Welding ceramic work pieces successfully has been a fundamental challenge as it requires very high temperatures and the extreme temperature gradients produced can easily cause the material to crack. Ceramics are of great interest because they are biocompatible, extremely hard and unbreakable, making them ideal for use with biomedical implants and as enclosures for electronic systems. However, the methods used currently for bonding makes their use impractical.
Pulses are the keyThe solution is to deliver a series of short laser pulses along the join between two ceramic parts so that the heat is applied locally to form a pool of molten ceramic.

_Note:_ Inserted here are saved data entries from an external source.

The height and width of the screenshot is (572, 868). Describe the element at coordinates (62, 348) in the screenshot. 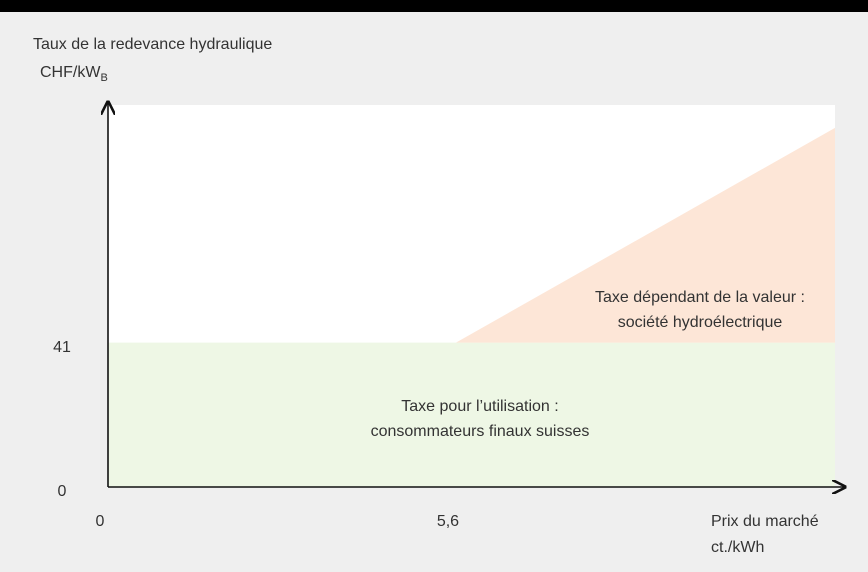

I see `y-tick-label: 41` at that location.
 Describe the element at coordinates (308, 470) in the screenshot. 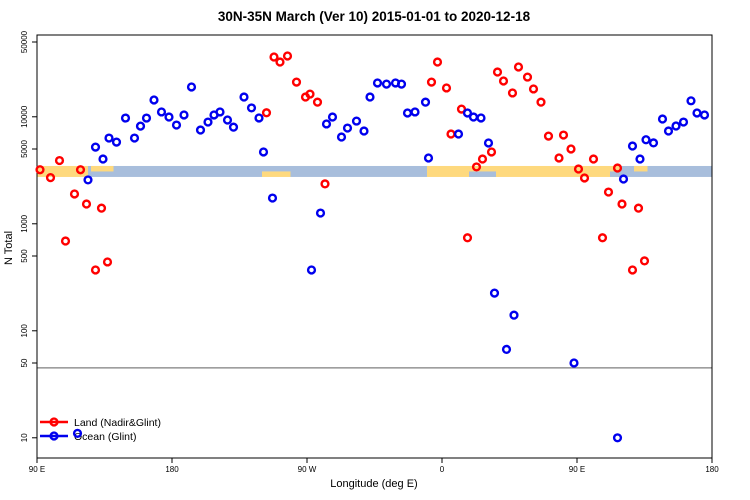

I see `x-tick-label: 90 W` at that location.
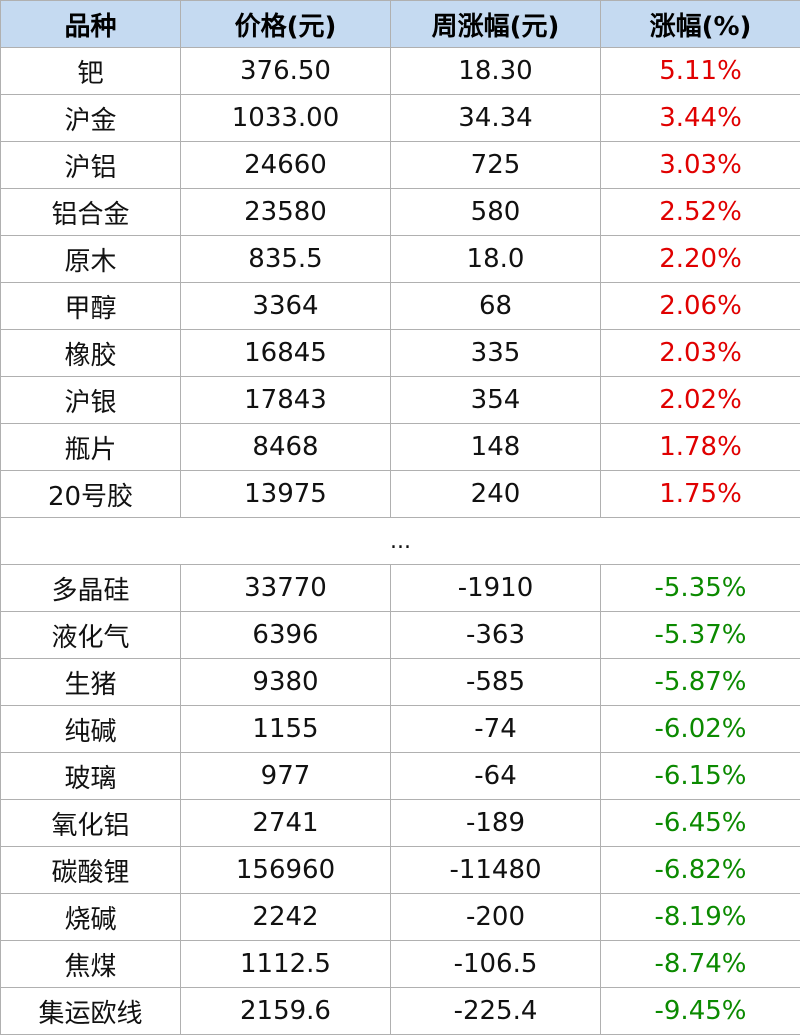  I want to click on cell-price: 2159.6, so click(286, 1012).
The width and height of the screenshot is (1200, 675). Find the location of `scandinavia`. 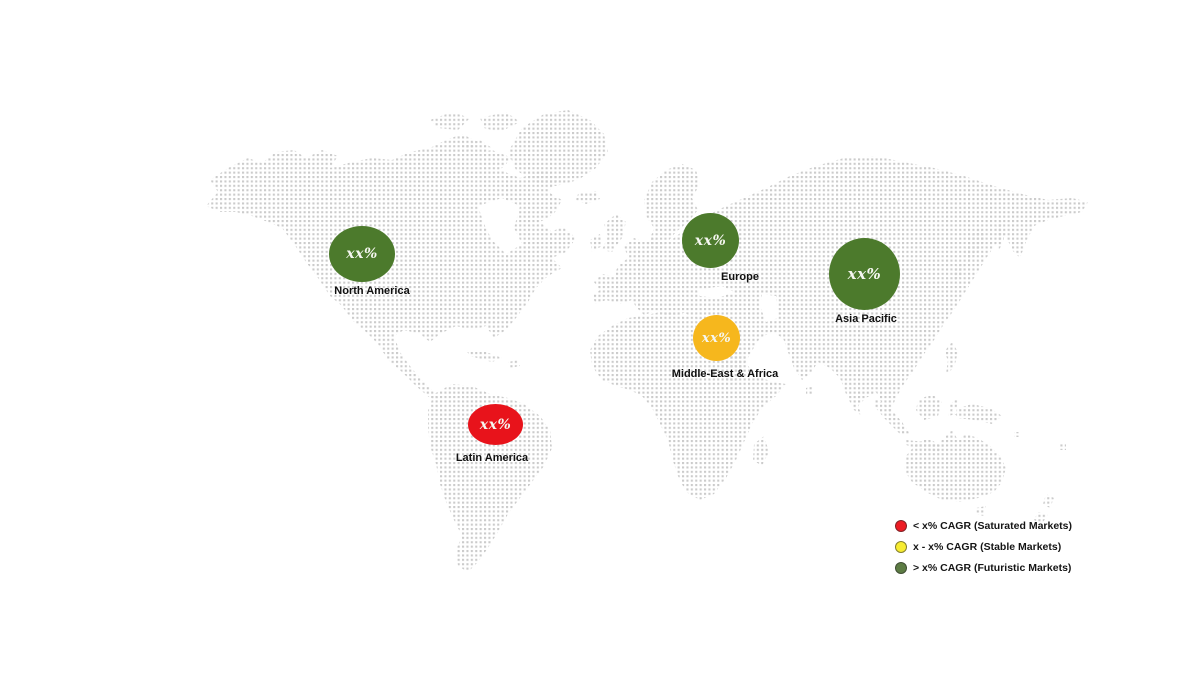

scandinavia is located at coordinates (672, 208).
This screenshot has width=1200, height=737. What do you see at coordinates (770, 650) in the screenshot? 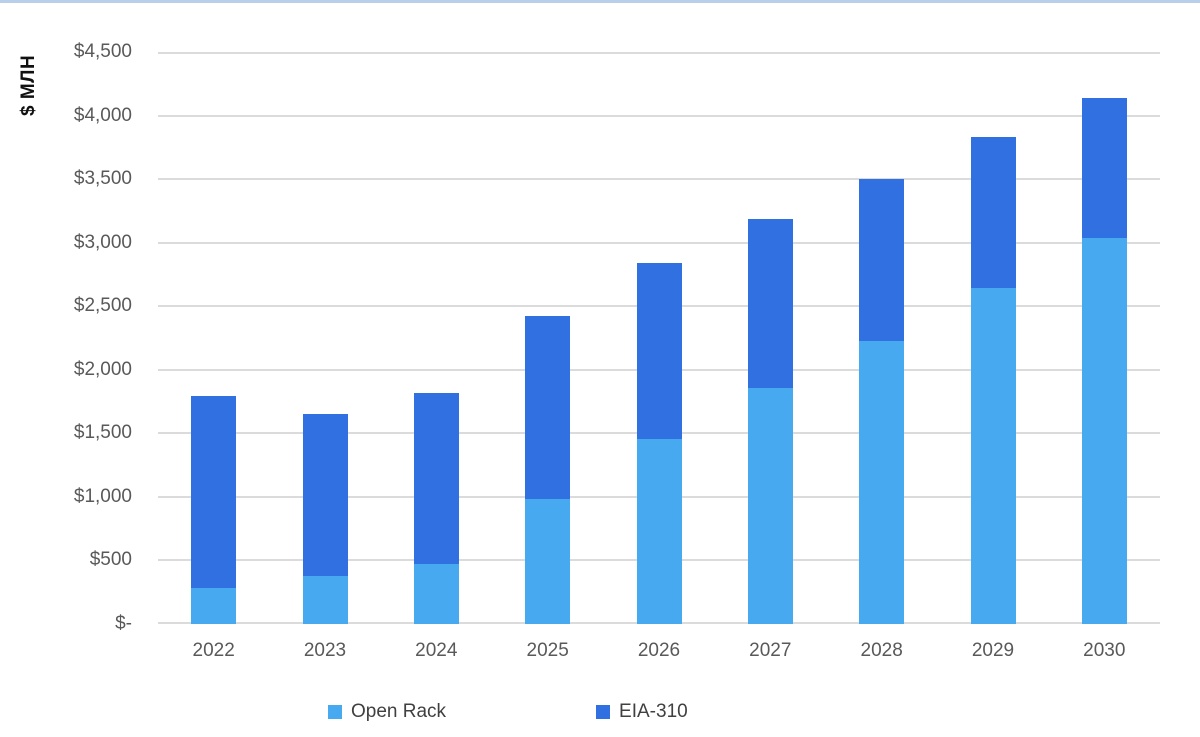
I see `x-tick-label: 2027` at bounding box center [770, 650].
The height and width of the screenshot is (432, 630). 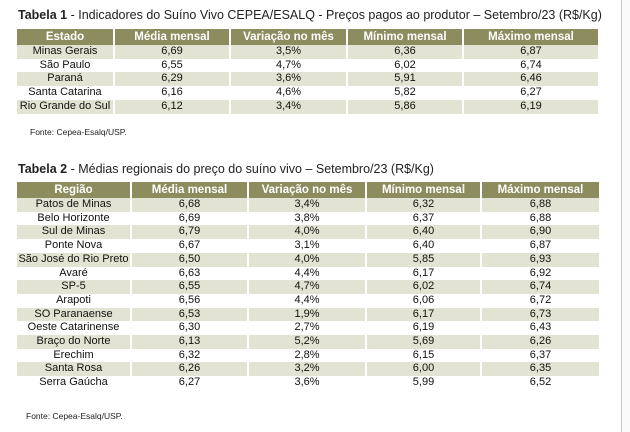 What do you see at coordinates (308, 356) in the screenshot?
I see `value-cell: 2,8%` at bounding box center [308, 356].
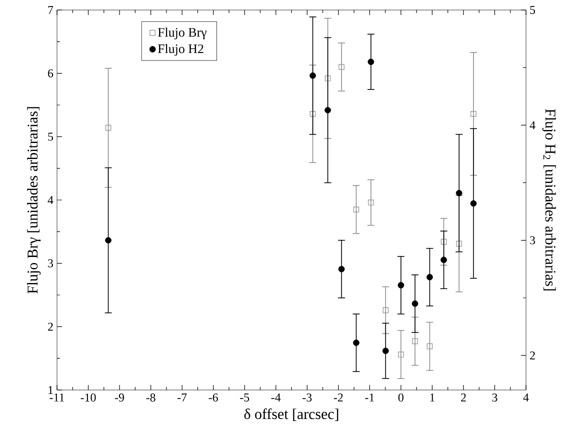 The width and height of the screenshot is (568, 448). Describe the element at coordinates (151, 398) in the screenshot. I see `x-tick-label: -8` at that location.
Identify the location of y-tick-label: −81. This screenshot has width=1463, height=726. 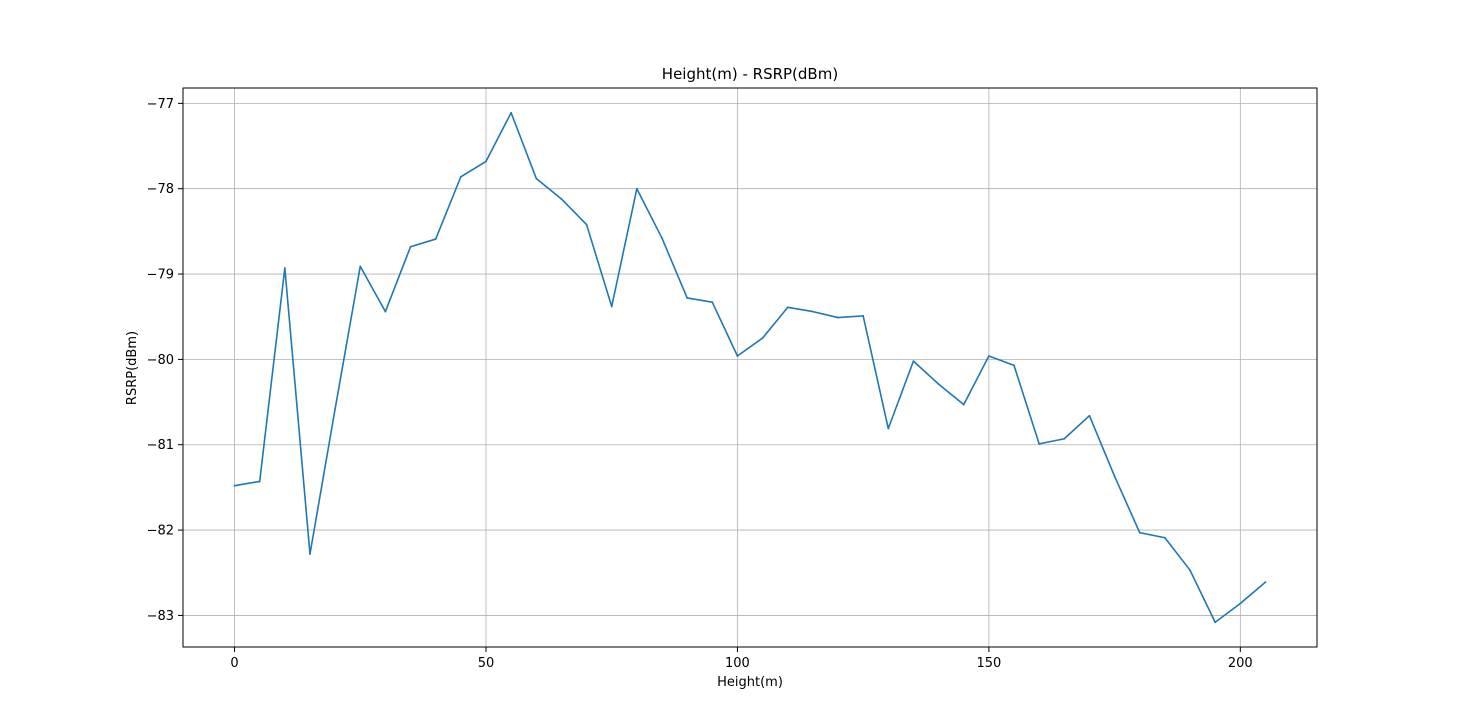
(160, 446).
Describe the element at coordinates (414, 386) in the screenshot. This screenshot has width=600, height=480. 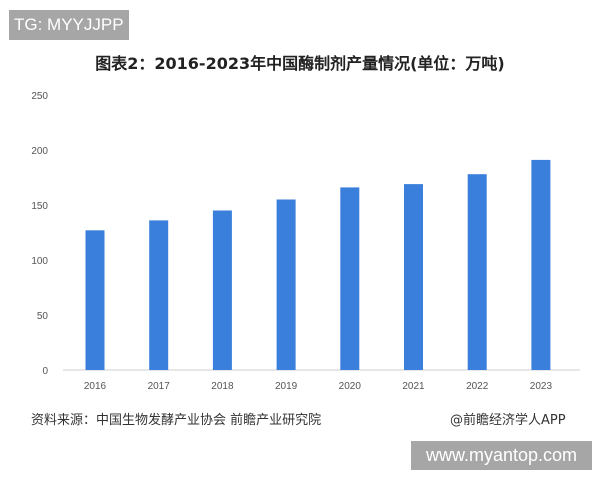
I see `x-tick-label: 2021` at that location.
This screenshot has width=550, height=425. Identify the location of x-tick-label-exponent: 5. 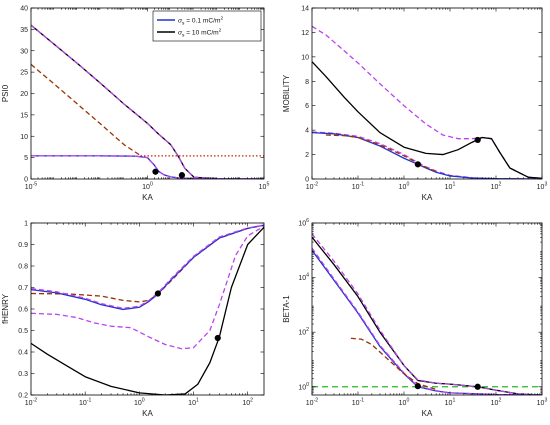
(268, 185).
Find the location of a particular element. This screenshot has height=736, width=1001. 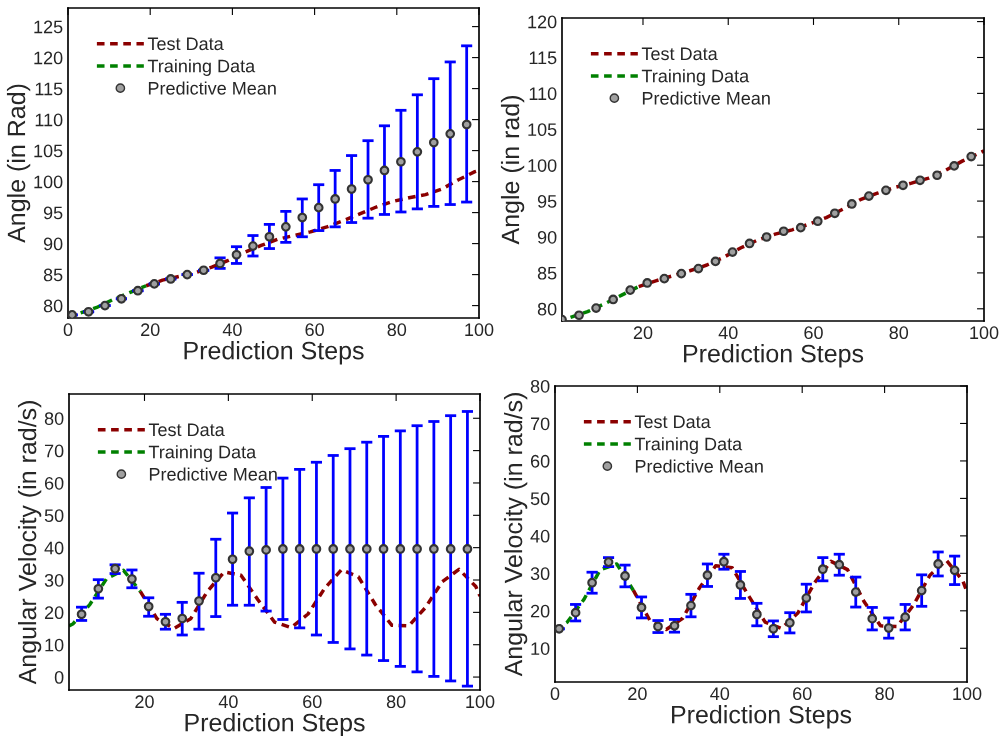

y-tick-label: 115 is located at coordinates (49, 89).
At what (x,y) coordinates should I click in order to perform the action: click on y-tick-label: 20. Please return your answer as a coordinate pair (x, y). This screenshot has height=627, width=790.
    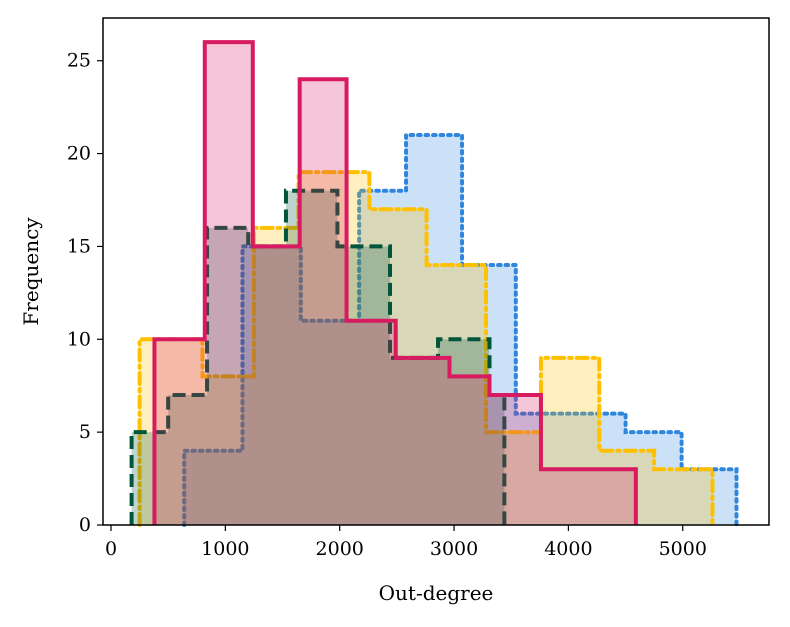
    Looking at the image, I should click on (79, 154).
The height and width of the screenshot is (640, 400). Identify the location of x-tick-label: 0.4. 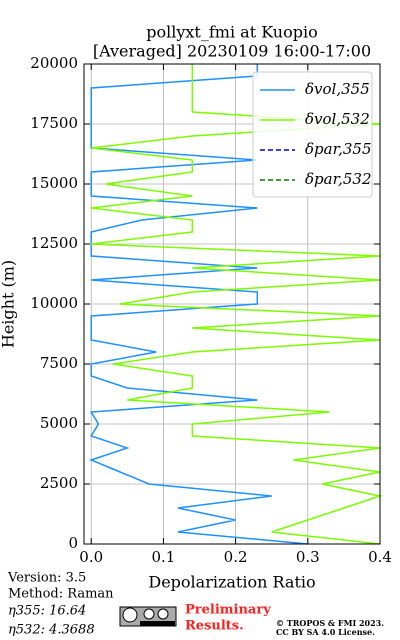
(380, 557).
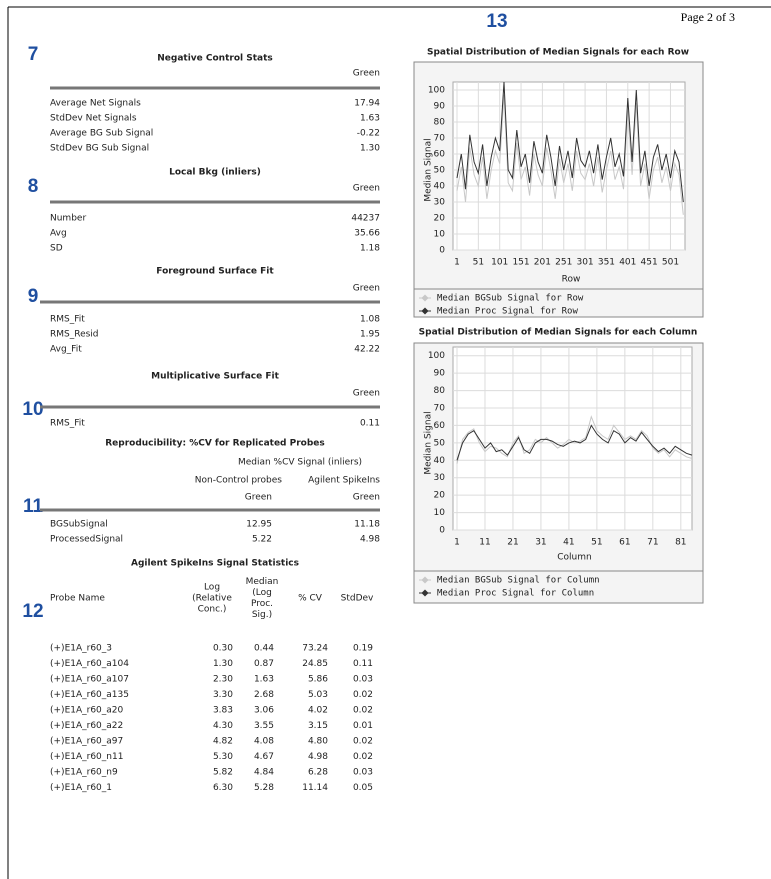 This screenshot has height=879, width=771. What do you see at coordinates (68, 424) in the screenshot?
I see `row-label: RMS_Fit` at bounding box center [68, 424].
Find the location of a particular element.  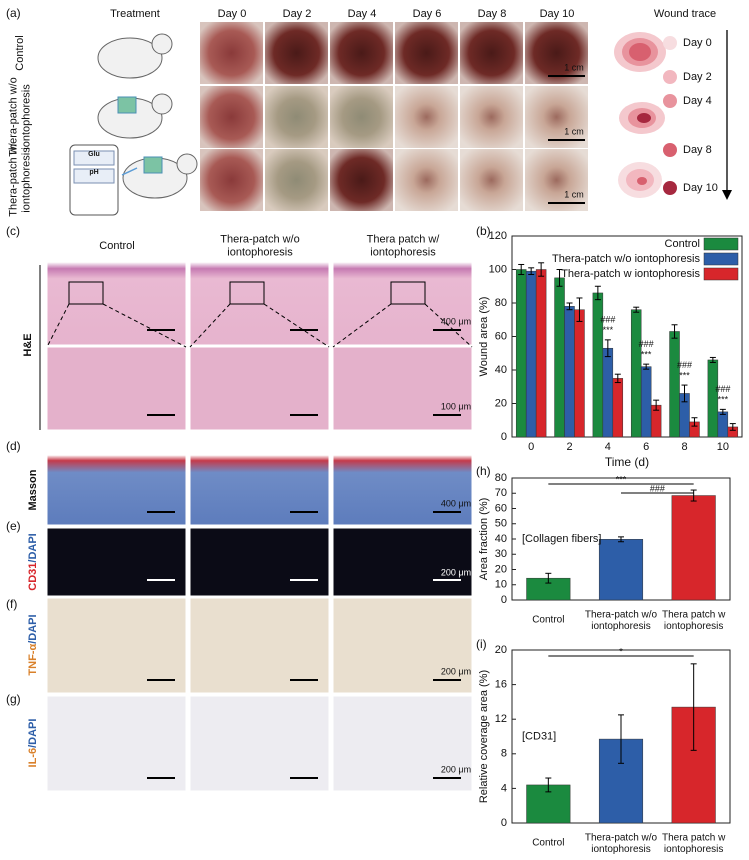

column-header: Day 0 is located at coordinates (232, 14).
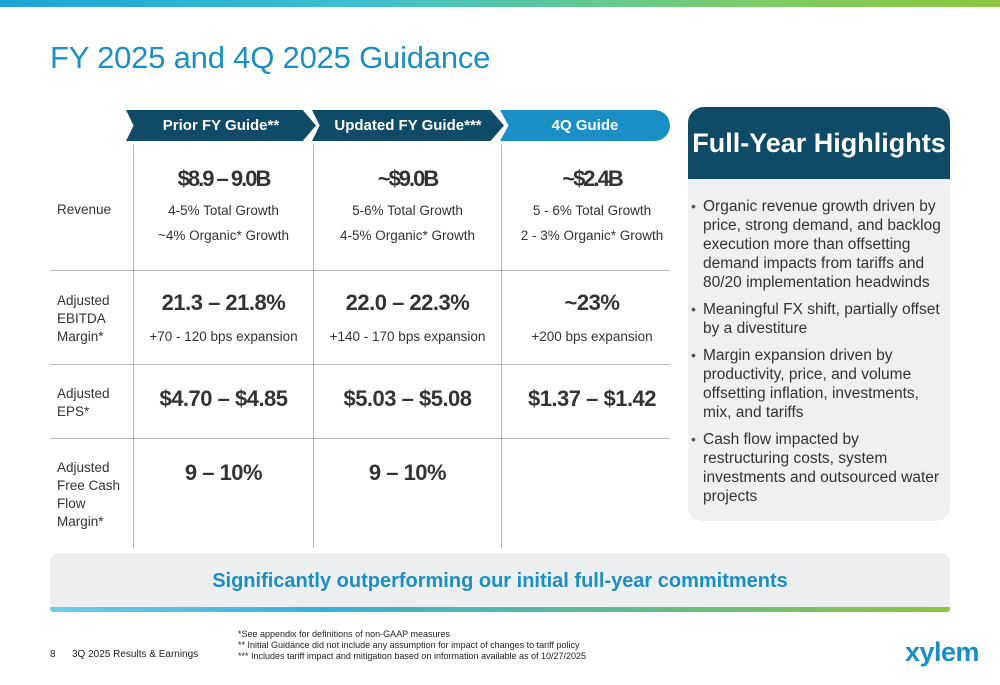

For this to be successful its necessary to carefully control the laser parameters (exposure time, number of laser pulses and pulse duration) and the transparency of the ceramic material. With the right combination, the laser energy is easily absorbed, so that welds with relatively low laser power of <50 W can be performed at room temperature.
Tests showed that 2 ps pulses at a repetition rate of 1 MHz with a moderate total number of pulses was ideal. The diameter of the melt is maximized and material ablation is minimized. In addition, no extreme temperature gradients occur over the entire work piece and cooling is fast.
To test the technique researchers welded a transparent cylindrical cap to the inside of a ceramic tube. The welded tube successfully withstood subsequent vacuum testing. Tests like this are used in industry to validate gaskets on electronic and optoelectronic devices. So far, this new welding technique has only been used with small ceramic parts <2 cm. The process is currently being optimized for larger scale use as well as for different material types and geometries.